Bettina Steinbrugger ist eine der Gründerinnen der erdbeerwoche, einem Social Business, das sich einem der letzten Tabus unserer Gesellschaft stellt: Der Periode. Nicht nur thematisch ist die erdbeerwoche seit der Gründung im Jahr 2011 revolutionär, sondern auch im Kontext von patriarchalen Unternehmensstrukturen. Gerade ist Bettinas Buch Bloody Business erschienen, in dem sie die Geschichte der erdbeerwoche erzählt und zeigt, wie Business auch social geht.

Bettina, die erdbeerwoche verkauft unter anderem nachhaltige Menstruationsprodukte und leistet Aufklärungsarbeit. Warum ist die Periode auch ein politisches Thema?
Einerseits, weil die Periode eines der letzten Tabus unserer Gesellschaft ist und genau daran hängen viele Probleme, die sich zum einen auf Unwissen und zum anderen auf Falschwissen gründen. Das ist vor allem bei jungen Mädchen stark verbreitet und führt zu Bodyshaming oder einem verminderten Körpergefühl.

Andererseits, weil die Politik in Bezug auf die Periode gefragt ist und etwas ändern muss. Das Thema ist zum Beispiel in den Lehrplänen völlig unterrepräsentiert, aber auch in Bezug auf die Tamponsteuer oder Periodenarmut.

Zum Thema Periode und Politik hast du mit der erdbeerwoche schon einiges angestoßen …

Die Tamponsteuer wurde unter anderem durch unsere Initiative geändert, allerdings gehört sie eigentlich ganz abgeschafft. Menstruationsprodukte sollten gar nicht besteuert werden.
Gerade haben wir eine Petition zum Thema Periodenarmut gestartet. Menstruationsprodukte sollten z.B. am Arbeitsplatz oder in Schulen kostenlos zur Verfügung gestellt werden, weil sie einfach nicht für alle Menschen leistbar sind – gerade mit Inflation und Co.

Du beschreibst in deinem Buch, wie du das erste Mal in die Hofburg gehst und für eure Sache lobbyierst. Hat sich im Laufe der Zeit dein Verhältnis zur Politik geändert?

Sowohl die Berührungsangst  als auch die Scheu haben sich verloren. Wir sind alle nur Menschen. Im Buch beschreibe ich, dass ich vor allem über die Motive der Entscheidungen überrascht und schockiert war.
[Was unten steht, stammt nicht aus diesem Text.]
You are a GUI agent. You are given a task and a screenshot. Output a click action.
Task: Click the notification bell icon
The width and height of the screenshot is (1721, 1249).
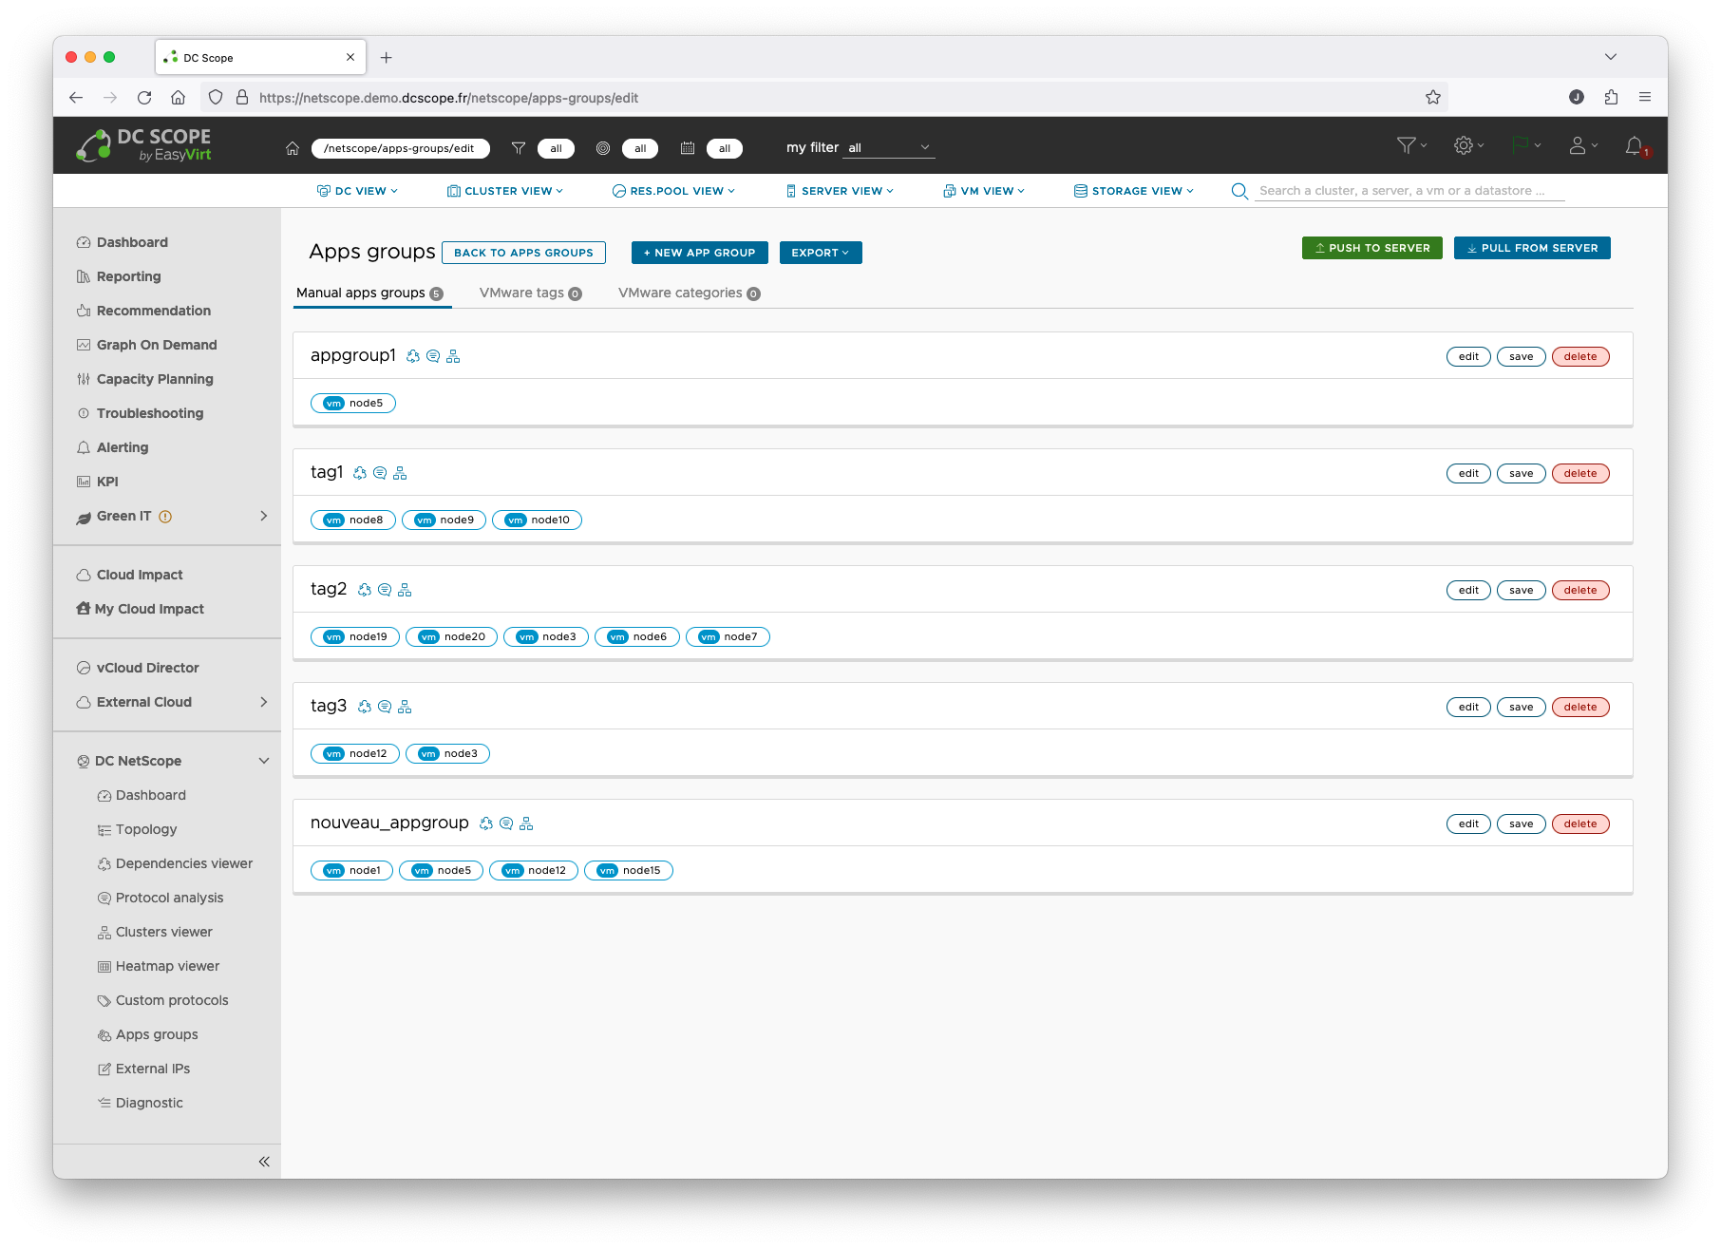(1634, 146)
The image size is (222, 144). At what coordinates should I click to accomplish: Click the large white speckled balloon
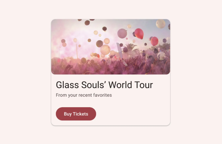tap(160, 24)
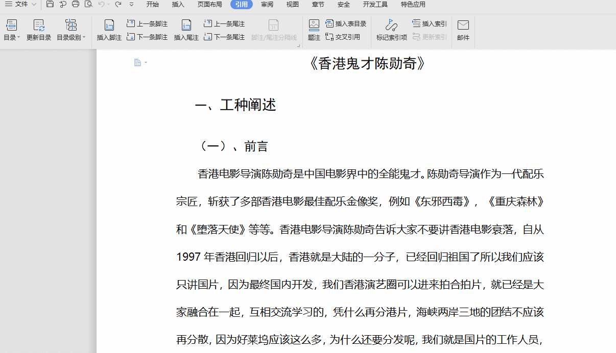The image size is (616, 353).
Task: Open the 目录 dropdown
Action: [11, 31]
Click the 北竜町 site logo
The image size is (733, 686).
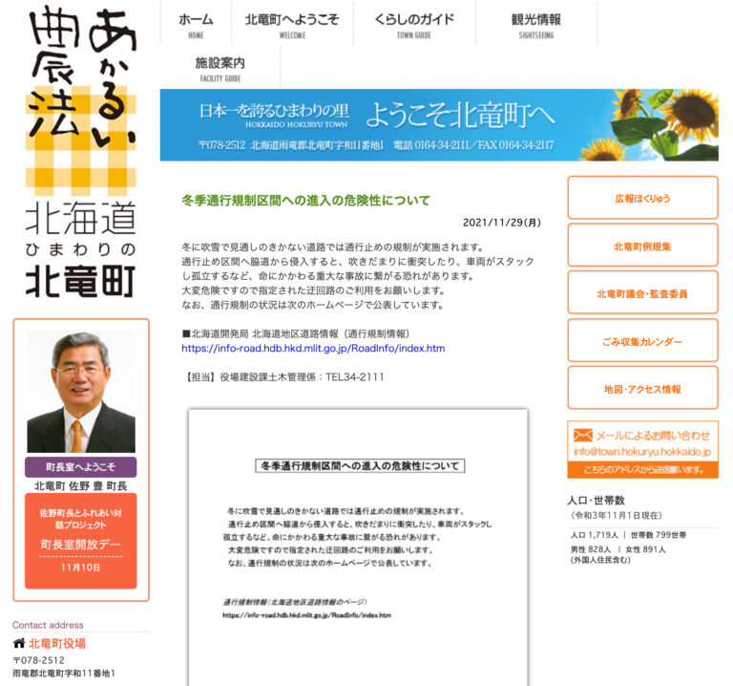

Auch, wenn ich davor schon nicht das beste Bild der österreichischen Politik hatte, hat das meinen Blick nochmal verändert.

Nicht nur in Bezug auf die Politik habt ihr mit erdbeerwoche als frauengeführtes Unternehmen mit einem Tabuthema Erfahrungen gemacht, die unsere Gesellschaftsstrukturen widerspiegeln. Du schreibst auch über die Macho-Start-up-Szene. Was ist damit gemeint?

2015/16  war es wirklich so, dass wir einfach der bunte bzw. der rote Hund waren. Oft waren wir die einzigen Frauen, die vor einem Meer an männlichen weißen Köpfen und potenziellen Investoren gepitcht haben und dann auch noch mit unserem Thema.

Von ihr braucht mehr Testosteron über BH-Verbrennerinnen mussten wir uns einiges anhören. Die Szene war zum damaligen Zeitpunkt ziemlich patriarchal geprägt und hat das Machotum kultiviert.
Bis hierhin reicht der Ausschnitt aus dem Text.